CRCT – DBS
Steady retail revenues
At a Glance
• 4Q09 DPU of 2.04 Scts in line
• Balance sheet metrics stable, gearing at 33.6%
• c26% of its FY09 revenue base up for renewal in FY10
• Maintain HOLD, TP adjusted to S$1.22.
Comment on Results
4Q DPU of 2.04 Scts in line. CRCT 4Q09 results were in line with our expectations. Gross revenues and net property income were 5.3% and 0.8% lower yoy at S$29.6m and S$20.3m respectively. The weaker performance was mainly due to weaker RMB and S$, tenant remixing activities at Wangjing mall coupled with lower performance from Saihan Mall as its AEI activities are still underway. Income available for distribution grew a marginal 1.3% to S$12.9m.
Book NAV of S$1.04. The trust also revalued up its book value by 1.2%, gearing levels remained the same at 33.6%, interest cover is high at 8.0x.

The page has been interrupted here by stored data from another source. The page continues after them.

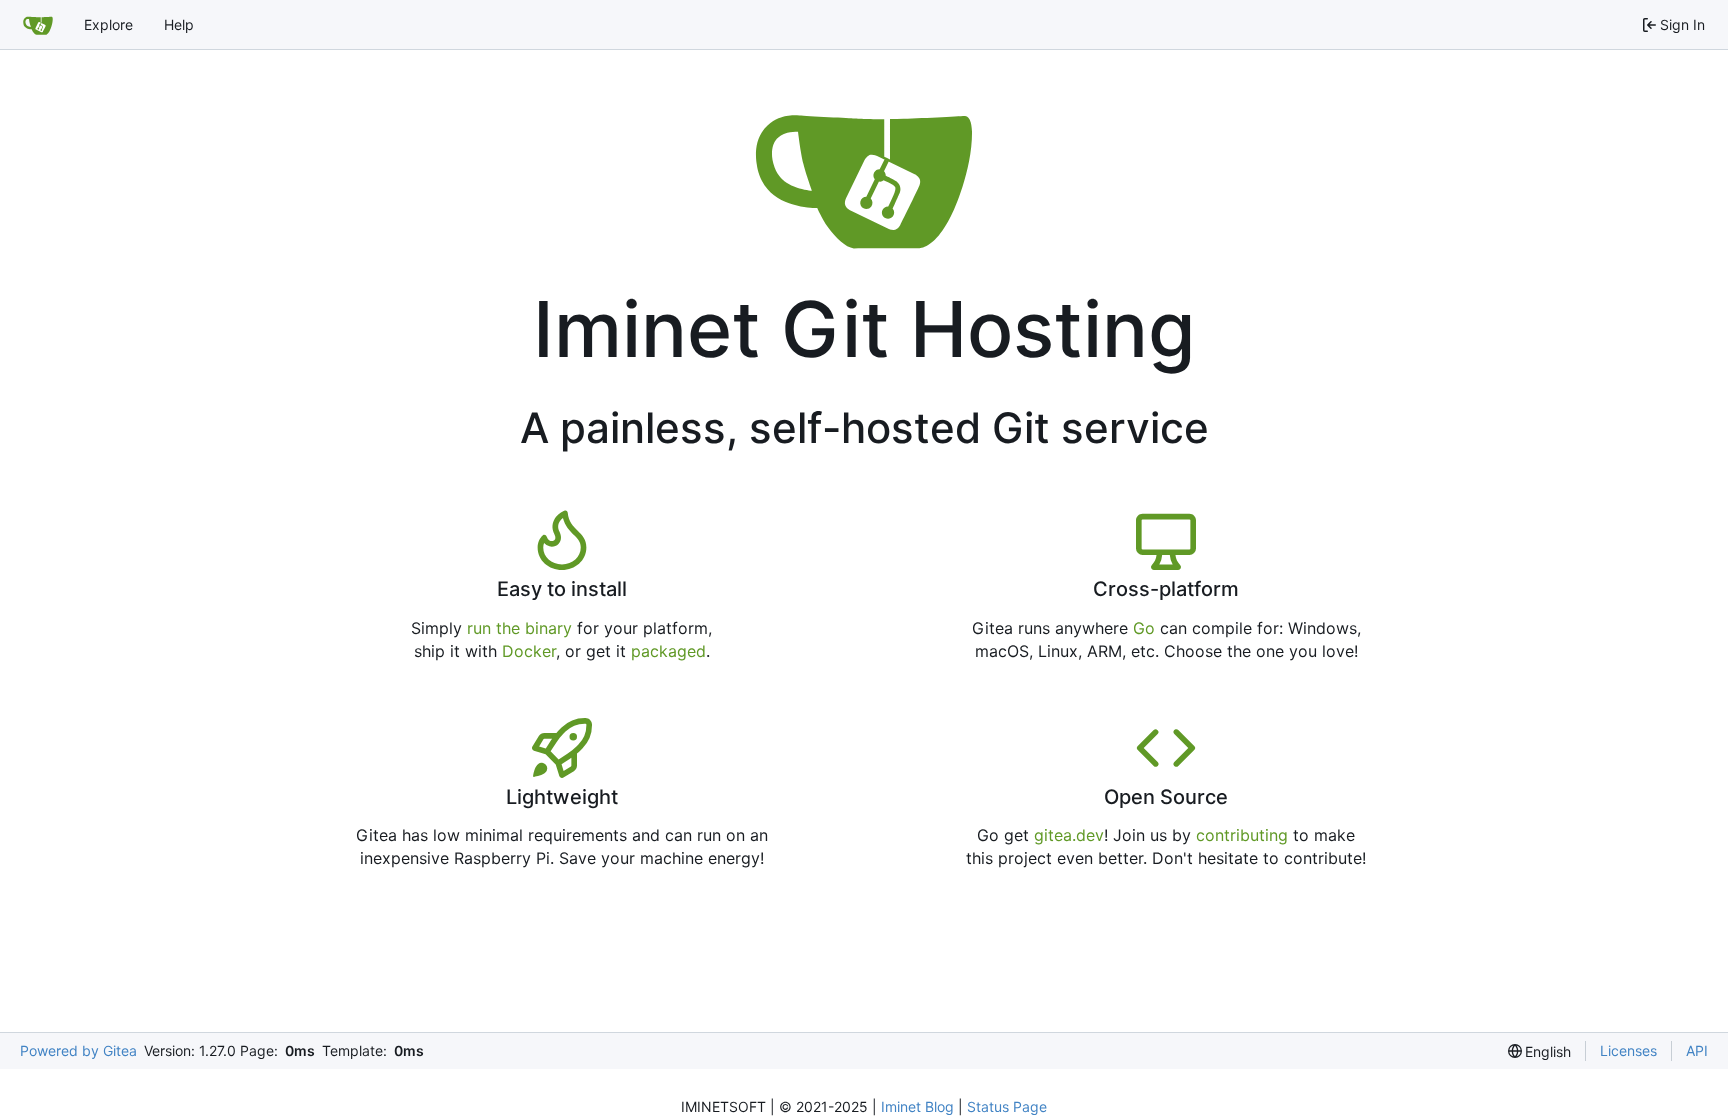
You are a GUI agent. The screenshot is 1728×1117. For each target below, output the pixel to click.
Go (1144, 628)
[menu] (1540, 1051)
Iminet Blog (917, 1106)
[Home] (38, 25)
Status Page (1007, 1106)
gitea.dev (1069, 835)
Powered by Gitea (78, 1050)
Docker (529, 651)
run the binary (519, 628)
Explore (108, 24)
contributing (1242, 835)
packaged (668, 651)
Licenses (1628, 1050)
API (1697, 1050)
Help (179, 24)
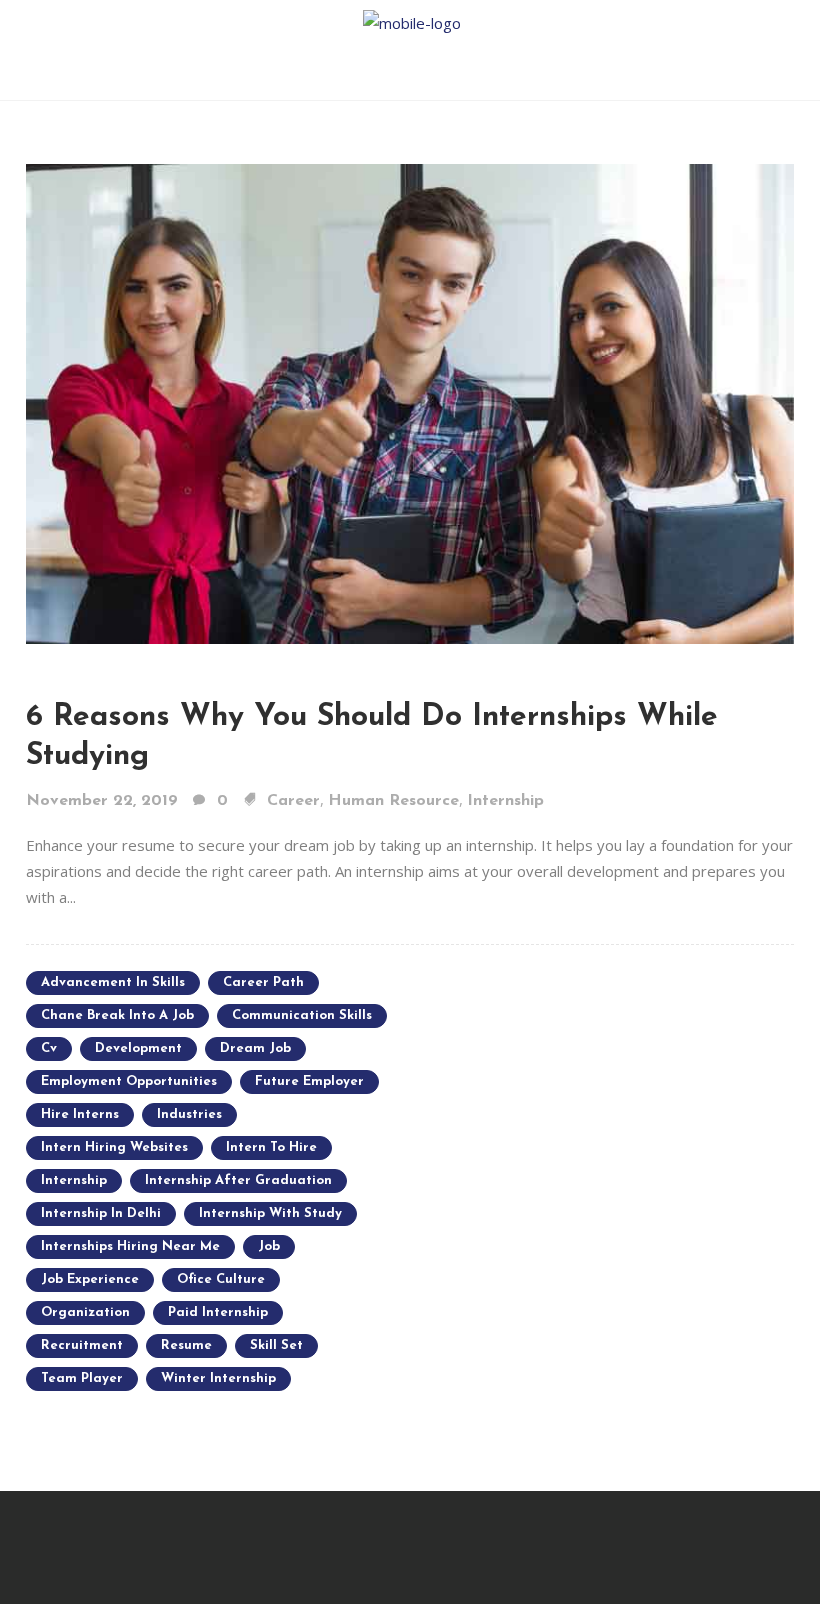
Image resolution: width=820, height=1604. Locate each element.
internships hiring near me (130, 1246)
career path (263, 982)
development (138, 1048)
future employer (309, 1081)
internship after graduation (238, 1180)
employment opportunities (129, 1081)
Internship (505, 801)
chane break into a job (117, 1015)
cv (49, 1048)
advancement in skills (113, 982)
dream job (255, 1048)
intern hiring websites (114, 1147)
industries (189, 1114)
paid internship (218, 1312)
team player (82, 1378)
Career (293, 801)
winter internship (218, 1378)
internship (74, 1180)
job (269, 1246)
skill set (276, 1345)
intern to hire (271, 1147)
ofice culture (221, 1279)
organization (85, 1312)
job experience (90, 1279)
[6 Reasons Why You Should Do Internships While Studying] (410, 402)
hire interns (80, 1114)
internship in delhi (101, 1213)
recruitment (82, 1345)
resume (186, 1345)
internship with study (270, 1213)
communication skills (302, 1015)
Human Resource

Performance should remain stable in 2010. While occupancy levels remained relatively stable at 95%, rental reversions at Wangjing (-4.9%) and Xizhimen (-3.3%) continued to be negative in 4Q09 due to tenant remixing but declines narrowed when compared to a year ago. Performance was somewhat offset by stronger performance at Xinwu Mall (+61.9%). Looking ahead, CRCT will be (i) renewing 23.5% of its space in FY10F; of which the majority will be from Xizhimen, Saihan and Wangjing malls.
Recommendation
Maintain HOLD, TP S1.22 based on DCF. While we like CRCT for exposure into China’s consumption and urbanization story in the longer term, we see limited upside to our target price at current levels. Our TP is adjusted upwards as we roll forward our numbers.